Signature requirements for handwritten wills

Time and again, court decisions deal with the effectiveness of signatures on handwritten wills. Only recently, in its decision of 25 August 2023 (case reference: 33 Wx 119/23), the Munich Higher Regional Court ruled that a will was invalid due to an unsuccessful signature. The consequences can be devastating for the individual. Instead of the testator's actual intention, intestate succession applies or succession is determined according to an earlier will. This means that people can be favoured who the testator did not intend to include. The following applies to an effective signature under a will:

According to Section 2247 (1) BGB, the testator can make a will by means of a declaration written and signed by hand.

The purpose of this formal requirement is for the testator to familiarise themselves with the will in detail so that they are clear about exactly what they want to testate and to express this will as clearly as possible. Furthermore, handwriting offers increased security against falsification of the testator's will. A will is void if it violates these formal requirements.

Section 2247 para. 3 BGB regulates the type of signature. According to this, the signature should contain the testator's first name and surname. If the testator signs in a different manner and this signature is sufficient to establish the testator's authorship and the seriousness of his or her declaration, such a signature does not prevent the validity of the will. It follows from this that signatures with the first name or a nickname are also sufficient - however, these do not offer legal certainty due to the seriousness test that is then pending. Furthermore, although the signature does not have to be legible, simple drawings such as lines and tick marks are not signatures. The originator of the signature can also be doubtful in the case of printed letters, as these sometimes do not have their own typeface, which makes identification more difficult. It is therefore advisable to sign using normal handwriting with first and last names.

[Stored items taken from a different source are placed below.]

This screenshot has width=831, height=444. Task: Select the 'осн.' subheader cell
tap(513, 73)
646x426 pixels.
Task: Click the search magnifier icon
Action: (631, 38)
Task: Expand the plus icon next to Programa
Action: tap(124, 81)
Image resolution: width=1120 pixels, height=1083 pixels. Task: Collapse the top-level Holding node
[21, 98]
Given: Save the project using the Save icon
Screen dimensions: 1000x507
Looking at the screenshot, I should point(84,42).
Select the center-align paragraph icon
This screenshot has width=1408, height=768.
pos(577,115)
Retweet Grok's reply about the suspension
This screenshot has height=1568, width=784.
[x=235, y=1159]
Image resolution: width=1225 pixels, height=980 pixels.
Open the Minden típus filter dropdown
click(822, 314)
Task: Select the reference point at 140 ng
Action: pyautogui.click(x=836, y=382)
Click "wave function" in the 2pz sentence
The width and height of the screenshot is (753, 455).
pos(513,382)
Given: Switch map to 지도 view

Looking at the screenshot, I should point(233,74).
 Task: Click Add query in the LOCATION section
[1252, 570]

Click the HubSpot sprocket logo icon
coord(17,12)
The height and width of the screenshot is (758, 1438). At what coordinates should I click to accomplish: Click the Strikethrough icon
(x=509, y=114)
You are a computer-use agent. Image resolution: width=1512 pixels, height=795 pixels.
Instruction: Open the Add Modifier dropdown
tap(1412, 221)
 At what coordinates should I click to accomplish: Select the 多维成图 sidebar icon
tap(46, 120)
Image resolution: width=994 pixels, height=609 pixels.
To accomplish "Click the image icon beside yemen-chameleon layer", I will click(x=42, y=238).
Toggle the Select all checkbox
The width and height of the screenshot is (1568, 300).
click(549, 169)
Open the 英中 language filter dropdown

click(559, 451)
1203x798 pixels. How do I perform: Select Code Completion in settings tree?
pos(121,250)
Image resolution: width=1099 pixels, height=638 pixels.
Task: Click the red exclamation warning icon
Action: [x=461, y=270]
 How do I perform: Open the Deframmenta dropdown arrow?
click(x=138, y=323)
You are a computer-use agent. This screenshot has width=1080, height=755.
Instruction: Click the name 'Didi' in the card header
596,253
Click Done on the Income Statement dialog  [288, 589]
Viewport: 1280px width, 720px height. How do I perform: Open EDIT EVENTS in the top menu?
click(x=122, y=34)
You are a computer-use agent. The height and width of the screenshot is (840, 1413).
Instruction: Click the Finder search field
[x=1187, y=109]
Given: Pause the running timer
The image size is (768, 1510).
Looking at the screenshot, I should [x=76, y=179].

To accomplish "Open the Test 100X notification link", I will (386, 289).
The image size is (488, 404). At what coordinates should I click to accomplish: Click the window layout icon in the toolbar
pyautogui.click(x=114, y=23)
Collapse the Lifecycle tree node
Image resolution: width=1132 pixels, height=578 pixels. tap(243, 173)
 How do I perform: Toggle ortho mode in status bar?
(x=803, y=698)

One Underscript belongs to under the text of the will! The signature has two functions: on the one hand, the identification function (which ensures that it can be verified whether the testator has actually made the will), and on the other hand, the concluding function. The signature must therefore physically finalise the declaration. In this regard, the BGH has boldly stated that a "superscription" is not a signature (BGHZ 111, 48). This case law has since been softened somewhat. According to this, it is sufficient if the signature is in such a spatial relationship and connection with the text that it covers the declaration as completed according to the public perception (OLG Hamburg, decision of 8 October 2013 - 2 W 80/13). Here too, however, interpretation is required, which makes the examination of the validity of the will unpredictable - as far as possible, the signature should therefore be made below the declaration.

The importance of adhering to these criteria is demonstrated by the recent example of the Munich Higher Regional Court. In this case, a testator had made the following will:



Testament! I ... [= name of the testator] bequeath everything I have.

My savings book account Raiffeisenbank ...

Insurance with Zurich Insurance ...-...

["Signature" of the testatrix]

To Mr ...

... [address]


This is sufficient according to the above-mentioned principles notwith the result that this will was not effective. The Munich Higher Regional Court explained this:

"According to the outward appearance, the testator initially wrote down that she wanted to bequeath everything she had, i.e. give it by testamentary disposition and thus exclude the statutory right of inheritance. The testator signed this "blank" declaration. However, she only wrote the core statement to whom she wanted to bequeath everything underneath. This means that the rationale of the formal requirements, namely to encourage the testator to be clear about the content of her disposition of property upon death, has not been fulfilled: It is not expressed that the testator, when writing down and signing the first part of the text of her disposition, would have clarified the person to whom she wanted to bequeath everything." (OLG Munich, decision of 25 August 2023 - 33 Wx 119/23 e, para. 15). It should also be noted that the will at issue here was in an envelope labelled "Testament" - even this was not sufficient for the Munich Higher Regional Court to assume that the will was valid.

In this context, it should be noted that subsequent additions to an existing will are of course possible, so that the entire will does not have to be rewritten. However, a further signature under the new declaration is required for this declaration to be effective.

In this respect, it should be noted that there are a number of legal difficulties in drawing up a will that many people are not aware of. After the death of the testator, this often leads to costly disputes that could have been avoided relatively easily. In case of doubt, an expert lawyer or notary should always be consulted.